Weitere Probleme von Geo-Arbitrage
Geo-Arbitrage bringt auch abseits teils fragwürdiger Ideologien innerhalb des Digitalnomad:innentums einige Nachteile mit sich:
- Persönliche Voraussetzungen: Es ist ein großer Schritt, aus dem 9-to-5-Job auszusteigen und an einen anderen Wohnort im Ausland umzuziehen. Hier ist eine ehrliche Einschätzung deiner persönlichen Voraussetzungen gefragt: Verfügst du über die für ein solches Unterfangen benötigte Selbstdisziplin, Organisationsfähigkeit und Durchhaltevermögen? Kannst du von deiner Heimat, Freunden und Familie für einen längeren Zeitraum getrennt leben?

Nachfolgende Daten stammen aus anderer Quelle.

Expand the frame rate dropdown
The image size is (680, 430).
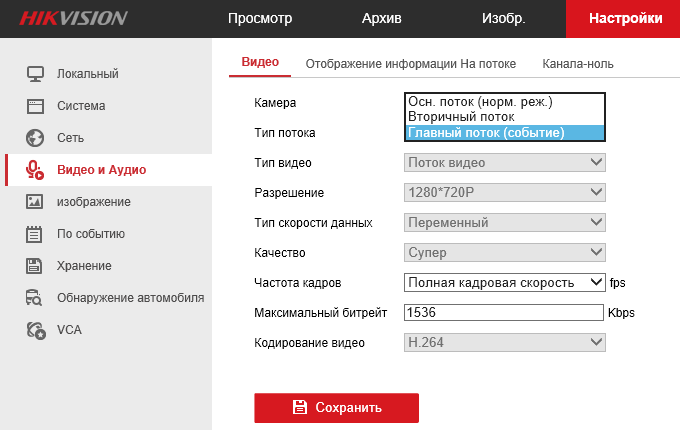[505, 282]
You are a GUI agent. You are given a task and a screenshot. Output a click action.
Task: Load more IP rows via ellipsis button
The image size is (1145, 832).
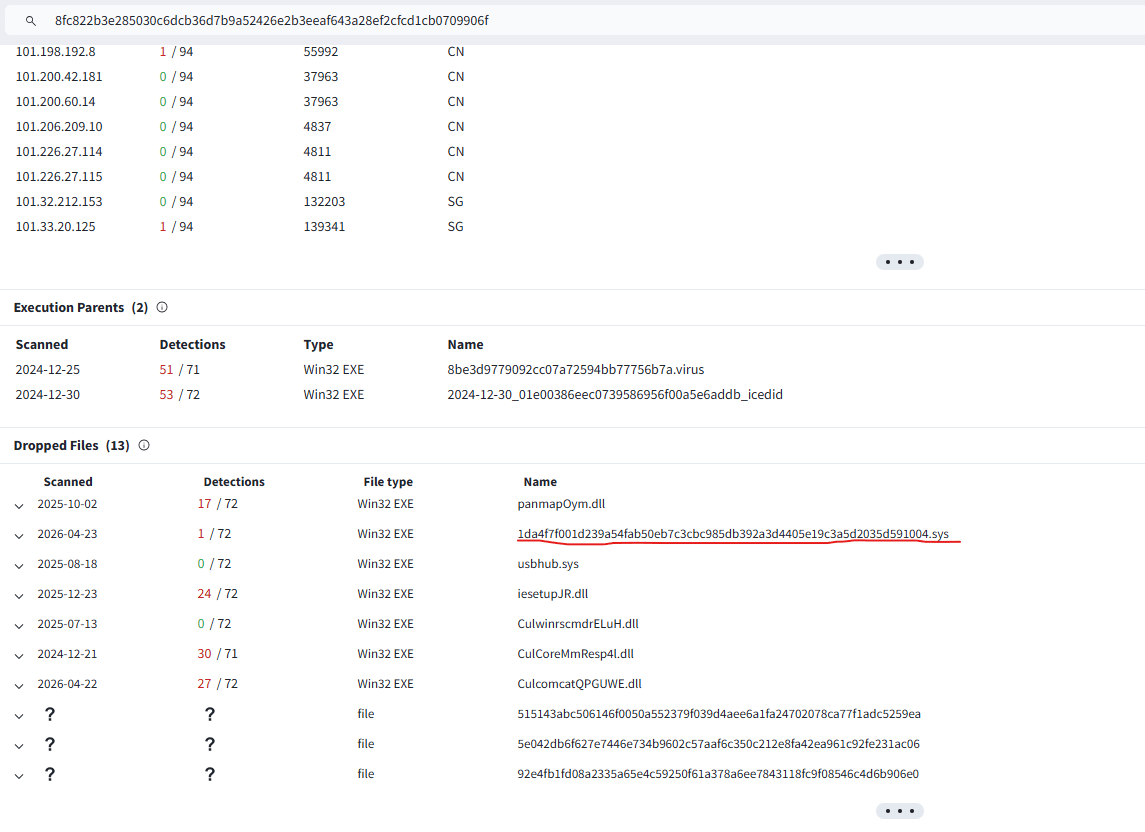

- Kosten: Ortsunabhängiges Arbeiten erfordert zunächst einige Investitionen. So musst du Geld für Visa, Tickets für Flüge, Bus und Bahn und Auslandskrankenversicherungen aufbringen. Dein zurückgelassenes Hab und Gut musst du unter Umständen kostenpflichtig einlagern. Diese Ausgaben kosten dich eventuell deine finanziellen Rücklagen und verringern zumindest den finanziellen Vorteil der Geo-Arbitrage.
- Ortswahl: Wer von Geo-Arbitrage profitieren möchte, sollte gut recherchieren. Die Wahl des zukünftigen Wohnorts sollte nämlich nur teilweise von persönlichen Präferenzen abhängen. Vielmehr musst du herausfinden, welche Lohnniveaus und Lebenshaltungskosten es in einem Land gibt. Auch innerhalb von Kontinenten kann es diesbezüglich große Unterschiede geben. Weiterhin ist es für ortsunabhängig Arbeitende wichtig, dass eine bestimmte Infrastruktur vorliegt. Du musst dich beispielsweise nach dem Standard hinsichtlich des mobilen Internets oder der Unterkünfte informieren.

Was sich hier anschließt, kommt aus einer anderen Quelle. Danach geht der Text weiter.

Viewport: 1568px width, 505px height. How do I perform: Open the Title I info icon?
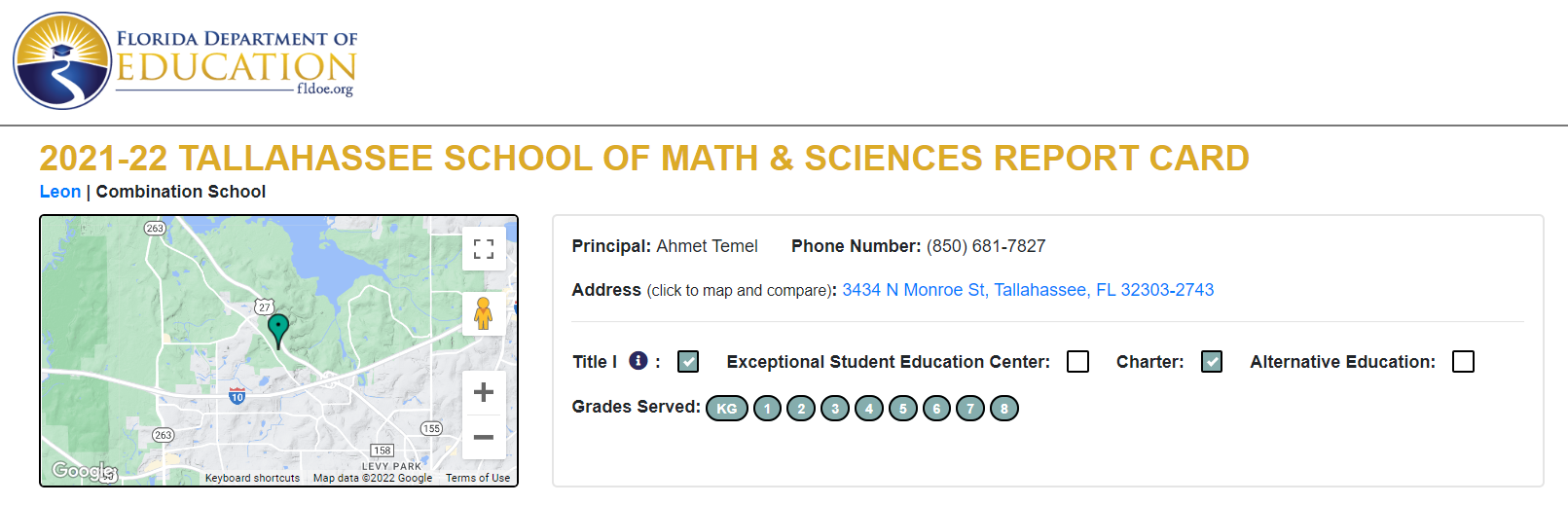pyautogui.click(x=638, y=361)
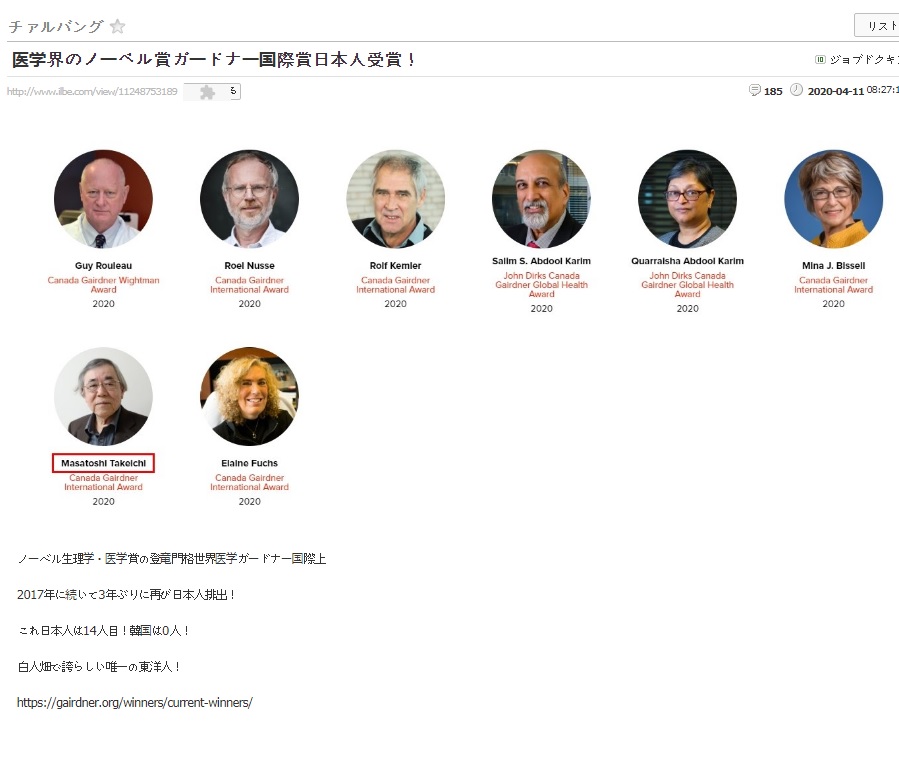899x772 pixels.
Task: Click Canada Gairdner Wightman Award text
Action: 103,285
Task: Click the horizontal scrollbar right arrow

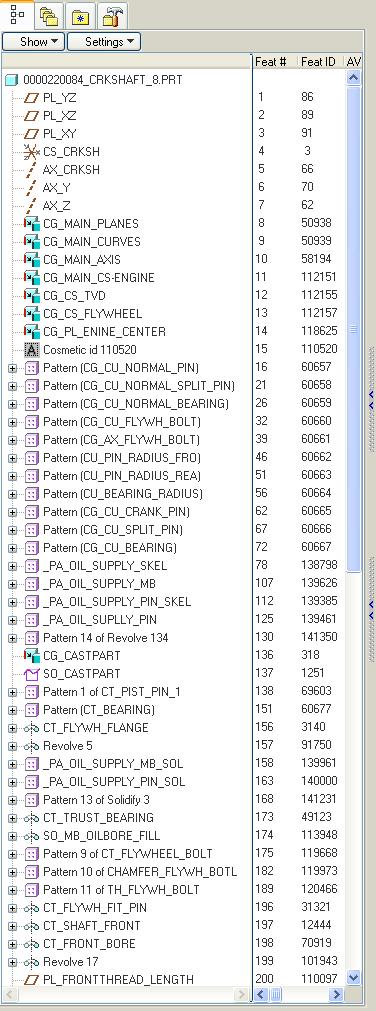Action: tap(337, 995)
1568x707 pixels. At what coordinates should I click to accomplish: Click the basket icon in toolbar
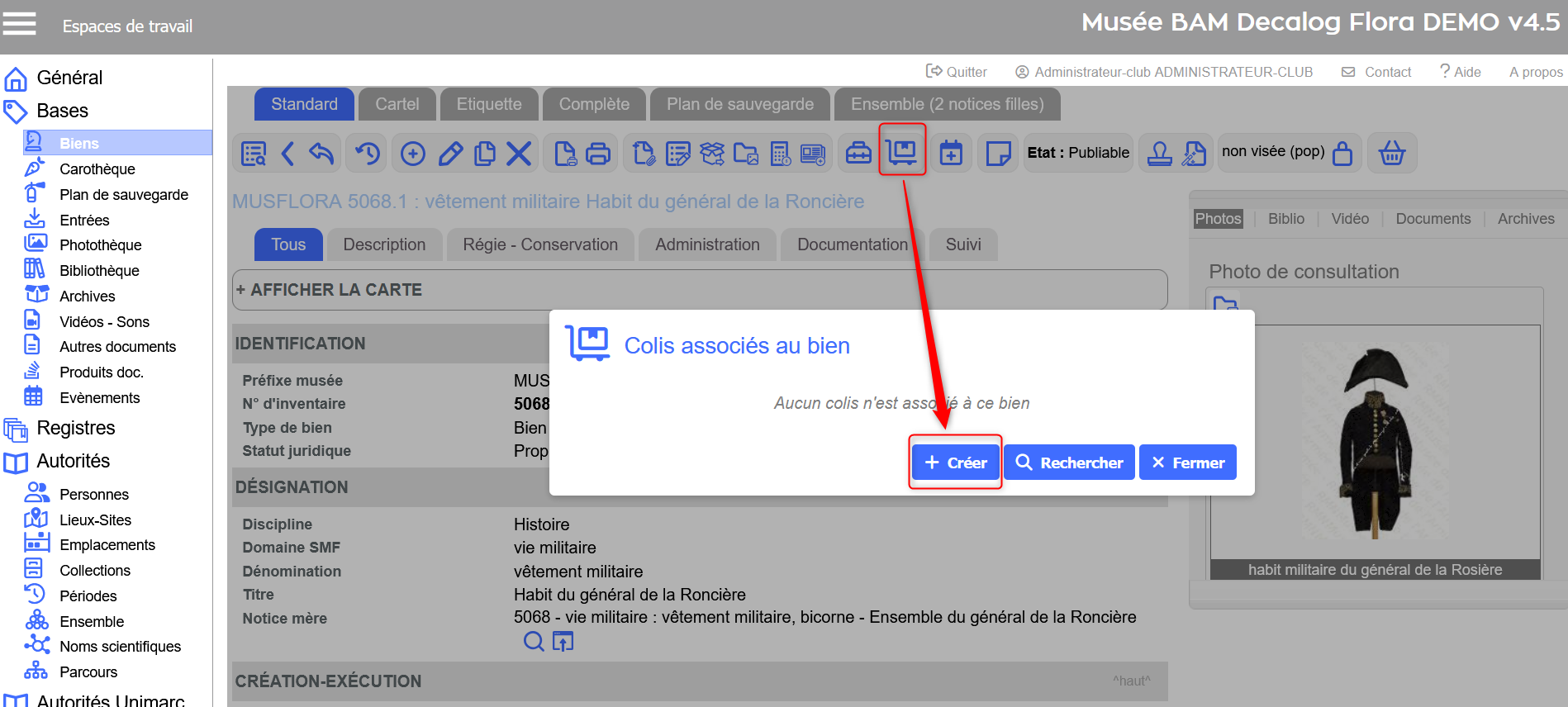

- Soziale Verantwortung: Mit Geo-Arbitrage in Niedriglohnländern nutzt du wirtschaftliche Strukturen aus, die für die Menschen vor Ort oft Armut und Ausbeutung bedeuten. Um dazu nicht aktiv beizutragen, solltest du bereit sein, zurückzugeben. Unterstütze die Menschen, indem du in Restaurants, Cafés und bei Inanspruchnahme von Dienstleistungen höhere Trinkgelder gibst, sinnvoll spendest oder dich in deiner Freizeit sozial engagierst.
- Verantwortung und Zeitaufwand beim Outsourcing: Wenn du eine Person am anderen Ende der Welt beschäftigst, solltest du dir darüber im Klaren sein, dass sie sich für ihren Lebensunterhalt auf dich verlässt. Oft versorgt sie mit ihrem Einkommen darüber hinaus eine ganze Familie. In vielen Ländern des Globalen Südens herrschen prekäre Arbeits- und Lebensumstände. Du musst daher bereit sein, Verantwortung zu übernehmen und nicht von ausbeuterischen Strukturen profitieren. Das heißt konkret: Zahle nicht nur den im jeweiligen Land gültigen Mindestlohn, sondern einen existenzsichernden Lohn. Outsourcing erfordert außerdem, dass du eine Person in die ausgelagerten Tätigkeiten einarbeiten, sie allzeit motivierend unterstützen und ihre Arbeit überwachen musst. Dafür benötigst du Zeit und Einfühlungsvermögen. Überlege, ob dir das Outsourcing daher tatsächlich eine Arbeitsersparnis beschert.
Nicht zuletzt geht Geo-Arbitrage auch mit Belastungen für das Umwelt und das Klima einher: Wenn Visa nach drei Monaten ablaufen, ist ein Ortswechsel notwendig. Die erhöhte Mobilität digitaler Nomad:innen kann sich dabei schädlich auf das Klima auswirken. Wer alle drei Monate in den Flieger steigt, hat durch die dabei emittierten Treibhausgase einen größeren CO2-Fußabdruck.